Parallel tool execution

TL;DR

• When an agent needs multiple tools in a single turn, independent calls run concurrently instead of sequentially, cutting latency from sum(latencies) to max(latencies).
• A dependency analyzer classifies tool calls as read-only or state-modifying. All-read batches execute in parallel; any write in the batch forces sequential execution.
• Real-world gains: 40-50% latency reduction is typical (Anthropic documentation), with 2-5x improvements on tool-heavy turns.
• OpenAI, Anthropic, and Google all support parallel tool calls natively in their function-calling APIs.
• The tradeoff: parallel execution burns through context windows faster (all results arrive at once) and requires accurate tool classification to avoid race conditions.

The Problem It Solves

Your coding agent receives a user request: "Find all TODO comments, check the test coverage report, and look up the deployment status." Three independent operations. The agent dutifully calls grep_search, then waits for the result. Then calls read_coverage_report, then waits. Then calls check_deploy_status, then waits. Each tool takes 1-3 seconds. Total wall-clock time: 6-9 seconds of sequential waiting.

None of these tools depend on each other. The grep results don't feed into the coverage check. The deploy status doesn't need the grep output. The agent is burning 4-6 seconds of latency for no reason, just because it processes tool calls one at a time.
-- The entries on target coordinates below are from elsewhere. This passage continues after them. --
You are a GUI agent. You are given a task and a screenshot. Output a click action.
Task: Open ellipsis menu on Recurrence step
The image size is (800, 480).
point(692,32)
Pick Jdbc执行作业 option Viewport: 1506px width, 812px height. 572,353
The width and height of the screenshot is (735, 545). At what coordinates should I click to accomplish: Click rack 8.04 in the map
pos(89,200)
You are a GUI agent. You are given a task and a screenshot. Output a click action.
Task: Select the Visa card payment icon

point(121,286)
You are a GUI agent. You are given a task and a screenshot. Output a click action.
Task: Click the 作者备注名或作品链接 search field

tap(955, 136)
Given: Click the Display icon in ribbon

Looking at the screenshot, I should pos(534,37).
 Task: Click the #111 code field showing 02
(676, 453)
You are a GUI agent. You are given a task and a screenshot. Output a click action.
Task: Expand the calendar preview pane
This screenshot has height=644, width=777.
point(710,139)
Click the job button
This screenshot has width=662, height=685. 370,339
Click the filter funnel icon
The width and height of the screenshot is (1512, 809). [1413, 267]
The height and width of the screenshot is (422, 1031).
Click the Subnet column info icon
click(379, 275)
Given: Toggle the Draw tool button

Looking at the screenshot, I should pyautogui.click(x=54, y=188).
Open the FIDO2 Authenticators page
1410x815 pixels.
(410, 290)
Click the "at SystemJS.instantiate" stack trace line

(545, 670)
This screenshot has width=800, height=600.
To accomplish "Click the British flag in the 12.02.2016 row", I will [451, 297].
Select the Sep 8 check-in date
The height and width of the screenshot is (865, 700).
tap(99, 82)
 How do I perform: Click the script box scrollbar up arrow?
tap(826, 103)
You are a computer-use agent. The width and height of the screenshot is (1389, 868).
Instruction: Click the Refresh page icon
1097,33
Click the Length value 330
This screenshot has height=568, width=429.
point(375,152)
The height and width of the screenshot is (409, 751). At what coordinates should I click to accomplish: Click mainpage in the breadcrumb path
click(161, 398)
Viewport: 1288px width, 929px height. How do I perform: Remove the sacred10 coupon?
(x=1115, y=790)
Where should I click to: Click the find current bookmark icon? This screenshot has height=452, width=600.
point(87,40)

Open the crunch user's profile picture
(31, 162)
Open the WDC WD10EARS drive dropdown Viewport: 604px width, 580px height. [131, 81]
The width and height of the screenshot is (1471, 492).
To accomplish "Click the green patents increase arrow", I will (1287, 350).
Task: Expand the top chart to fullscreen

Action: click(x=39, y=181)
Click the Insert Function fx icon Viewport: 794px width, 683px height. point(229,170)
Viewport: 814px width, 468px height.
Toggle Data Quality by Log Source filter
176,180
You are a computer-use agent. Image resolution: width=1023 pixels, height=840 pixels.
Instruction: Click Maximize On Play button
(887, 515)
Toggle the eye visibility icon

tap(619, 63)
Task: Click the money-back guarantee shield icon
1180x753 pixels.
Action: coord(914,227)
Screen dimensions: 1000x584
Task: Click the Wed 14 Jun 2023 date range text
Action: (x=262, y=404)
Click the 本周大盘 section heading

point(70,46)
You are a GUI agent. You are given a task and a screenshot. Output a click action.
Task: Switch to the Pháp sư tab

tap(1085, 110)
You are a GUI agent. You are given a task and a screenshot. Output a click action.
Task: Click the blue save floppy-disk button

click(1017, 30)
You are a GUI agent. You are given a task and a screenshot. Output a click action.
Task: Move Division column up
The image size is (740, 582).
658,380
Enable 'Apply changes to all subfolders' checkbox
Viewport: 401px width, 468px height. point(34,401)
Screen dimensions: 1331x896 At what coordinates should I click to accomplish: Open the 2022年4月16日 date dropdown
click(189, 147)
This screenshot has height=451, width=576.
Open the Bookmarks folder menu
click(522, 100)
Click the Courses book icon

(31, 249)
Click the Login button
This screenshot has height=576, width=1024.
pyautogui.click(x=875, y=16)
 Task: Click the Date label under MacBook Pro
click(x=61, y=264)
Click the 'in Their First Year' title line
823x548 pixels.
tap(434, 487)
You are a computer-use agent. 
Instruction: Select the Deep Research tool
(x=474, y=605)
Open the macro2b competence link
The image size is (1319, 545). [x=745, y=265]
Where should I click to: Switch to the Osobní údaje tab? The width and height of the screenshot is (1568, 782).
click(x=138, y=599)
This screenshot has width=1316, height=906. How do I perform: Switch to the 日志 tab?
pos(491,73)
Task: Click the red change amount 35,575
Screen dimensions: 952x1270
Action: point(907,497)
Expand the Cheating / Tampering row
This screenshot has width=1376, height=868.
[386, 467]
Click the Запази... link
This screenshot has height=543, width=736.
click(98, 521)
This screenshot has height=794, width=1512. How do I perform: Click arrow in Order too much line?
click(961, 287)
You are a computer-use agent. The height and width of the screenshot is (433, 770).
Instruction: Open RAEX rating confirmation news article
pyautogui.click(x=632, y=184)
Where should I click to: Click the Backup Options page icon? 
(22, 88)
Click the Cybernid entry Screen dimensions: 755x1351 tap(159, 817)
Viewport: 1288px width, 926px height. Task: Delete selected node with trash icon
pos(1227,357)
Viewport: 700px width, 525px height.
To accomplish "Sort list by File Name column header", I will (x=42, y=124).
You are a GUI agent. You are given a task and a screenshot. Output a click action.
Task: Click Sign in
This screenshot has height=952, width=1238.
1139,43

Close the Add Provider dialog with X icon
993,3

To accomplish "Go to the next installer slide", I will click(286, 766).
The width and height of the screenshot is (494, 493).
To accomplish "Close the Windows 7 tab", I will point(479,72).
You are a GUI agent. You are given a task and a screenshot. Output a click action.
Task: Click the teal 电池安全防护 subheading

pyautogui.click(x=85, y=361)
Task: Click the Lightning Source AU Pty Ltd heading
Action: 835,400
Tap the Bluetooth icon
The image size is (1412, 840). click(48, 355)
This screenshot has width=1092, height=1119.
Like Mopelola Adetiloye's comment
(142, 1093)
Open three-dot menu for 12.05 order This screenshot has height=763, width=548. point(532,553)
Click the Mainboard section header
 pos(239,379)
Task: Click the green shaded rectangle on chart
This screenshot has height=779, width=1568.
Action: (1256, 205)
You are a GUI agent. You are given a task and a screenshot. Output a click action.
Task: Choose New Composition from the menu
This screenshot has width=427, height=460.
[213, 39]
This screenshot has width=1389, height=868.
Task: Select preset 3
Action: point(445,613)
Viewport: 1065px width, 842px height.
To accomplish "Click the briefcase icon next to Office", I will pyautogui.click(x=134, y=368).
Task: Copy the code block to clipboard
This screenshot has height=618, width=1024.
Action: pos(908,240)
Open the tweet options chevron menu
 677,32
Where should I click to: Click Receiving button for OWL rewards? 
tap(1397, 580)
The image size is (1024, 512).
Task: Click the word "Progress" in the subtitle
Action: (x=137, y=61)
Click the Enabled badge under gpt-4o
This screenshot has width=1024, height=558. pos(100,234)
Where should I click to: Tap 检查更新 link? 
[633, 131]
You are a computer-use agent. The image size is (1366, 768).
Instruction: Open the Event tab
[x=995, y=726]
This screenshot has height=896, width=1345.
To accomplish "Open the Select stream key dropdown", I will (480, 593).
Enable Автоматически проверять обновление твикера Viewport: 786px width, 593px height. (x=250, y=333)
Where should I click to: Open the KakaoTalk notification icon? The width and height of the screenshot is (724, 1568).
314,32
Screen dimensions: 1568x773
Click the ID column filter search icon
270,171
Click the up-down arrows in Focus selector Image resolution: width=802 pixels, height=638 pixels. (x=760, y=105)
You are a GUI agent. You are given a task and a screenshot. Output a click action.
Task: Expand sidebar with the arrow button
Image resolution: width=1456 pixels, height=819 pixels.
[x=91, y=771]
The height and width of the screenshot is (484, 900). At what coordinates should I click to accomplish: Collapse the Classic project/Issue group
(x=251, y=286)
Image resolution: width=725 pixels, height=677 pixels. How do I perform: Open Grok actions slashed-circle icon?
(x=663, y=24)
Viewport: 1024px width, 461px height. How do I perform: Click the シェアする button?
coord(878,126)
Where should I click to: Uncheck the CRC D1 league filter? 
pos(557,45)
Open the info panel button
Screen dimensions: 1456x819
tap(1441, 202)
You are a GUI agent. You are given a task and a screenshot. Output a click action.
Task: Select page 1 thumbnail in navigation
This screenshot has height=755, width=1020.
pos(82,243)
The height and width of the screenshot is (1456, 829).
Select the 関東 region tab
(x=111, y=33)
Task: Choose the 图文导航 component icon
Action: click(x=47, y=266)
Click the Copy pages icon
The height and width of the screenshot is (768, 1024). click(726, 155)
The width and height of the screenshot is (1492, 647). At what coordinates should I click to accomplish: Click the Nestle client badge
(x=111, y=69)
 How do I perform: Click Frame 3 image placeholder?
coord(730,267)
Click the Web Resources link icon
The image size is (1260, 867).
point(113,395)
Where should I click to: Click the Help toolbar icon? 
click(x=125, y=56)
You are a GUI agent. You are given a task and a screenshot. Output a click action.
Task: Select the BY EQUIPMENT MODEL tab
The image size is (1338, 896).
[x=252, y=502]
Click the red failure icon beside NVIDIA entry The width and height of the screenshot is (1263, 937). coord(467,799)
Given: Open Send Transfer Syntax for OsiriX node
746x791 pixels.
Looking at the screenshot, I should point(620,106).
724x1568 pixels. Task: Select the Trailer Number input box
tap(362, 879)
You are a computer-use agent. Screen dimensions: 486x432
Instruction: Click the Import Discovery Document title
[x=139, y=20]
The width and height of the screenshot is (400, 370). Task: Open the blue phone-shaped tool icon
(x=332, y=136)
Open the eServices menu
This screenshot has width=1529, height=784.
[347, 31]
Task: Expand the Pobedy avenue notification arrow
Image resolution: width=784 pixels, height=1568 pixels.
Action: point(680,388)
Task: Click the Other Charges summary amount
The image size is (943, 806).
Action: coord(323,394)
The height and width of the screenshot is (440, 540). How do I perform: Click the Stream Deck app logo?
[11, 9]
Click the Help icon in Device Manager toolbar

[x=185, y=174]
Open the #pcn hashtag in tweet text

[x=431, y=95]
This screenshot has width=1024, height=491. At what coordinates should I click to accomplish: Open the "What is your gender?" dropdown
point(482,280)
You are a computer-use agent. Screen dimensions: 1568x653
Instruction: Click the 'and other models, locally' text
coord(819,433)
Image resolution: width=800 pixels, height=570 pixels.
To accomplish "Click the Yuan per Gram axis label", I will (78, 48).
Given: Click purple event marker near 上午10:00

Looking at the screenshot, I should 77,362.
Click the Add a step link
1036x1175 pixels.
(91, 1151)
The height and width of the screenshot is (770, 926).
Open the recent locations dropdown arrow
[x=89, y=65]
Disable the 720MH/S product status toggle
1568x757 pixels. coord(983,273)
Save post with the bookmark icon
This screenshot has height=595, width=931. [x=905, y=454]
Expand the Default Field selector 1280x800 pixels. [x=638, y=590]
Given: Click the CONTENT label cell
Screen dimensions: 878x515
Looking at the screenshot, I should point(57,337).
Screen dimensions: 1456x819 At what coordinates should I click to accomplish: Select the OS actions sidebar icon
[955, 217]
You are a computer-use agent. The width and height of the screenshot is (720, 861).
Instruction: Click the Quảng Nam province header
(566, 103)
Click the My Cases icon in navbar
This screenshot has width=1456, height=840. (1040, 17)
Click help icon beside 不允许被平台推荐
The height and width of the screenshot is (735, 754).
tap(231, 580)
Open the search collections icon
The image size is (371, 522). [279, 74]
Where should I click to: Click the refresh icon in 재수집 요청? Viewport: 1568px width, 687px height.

I've profiled agent workflows where 70% of total execution time was spent waiting for sequential tool calls that had zero data dependencies between them. The agent was architecturally single-threaded in a world where every tool call is an independent network request. That's the equivalent of loading a web page by fetching images one at a time instead of in parallel.

What Is It?

Parallel tool execution dispatches independent tool calls concurrently within a single agent turn, reducing wall-clock latency from the sum of individual tool latencies to the maximum of any single tool's latency.

Think of it like a restaurant kitchen during dinner rush. A good chef doesn't grill the steak, then start the vegetables after the steak finishes, then begin the sauce after the vegetables are done. Independent dishes fire simultaneously on different burners. The meal is ready when the slowest component finishes, not when the sum of all cooking times elapses. But if one step depends on another (you can't plate until the sauce reduces), that dependency forces sequencing.

The orchestrator sits between the LLM and the tool execution layer. When the model requests multiple tool calls in a single turn, the orchestrator analyzes dependencies, groups independent calls, dispatches them concurrently, collects results, and returns them to the model in the original request order.

How It Works

Step 1: Tool Classification

Every tool in the agent's toolkit must declare its operational nature. This is the foundation that makes safe parallelism possible.

Two categories matter:

Read-only tools inspect state without modifying it. File search, database queries, API GET requests, status checks. These are safe to run concurrently because they don't create side effects. Running two read-only tools simultaneously produces the same results as running them sequentially.

State-modifying (write) tools change files, update databases, invoke external APIs with side effects, or execute shell commands. These are unsafe to parallelize without dependency analysis because they might create race conditions. Writing to the same file from two tools, or executing a shell command that depends on a prior file edit, produces unpredictable results.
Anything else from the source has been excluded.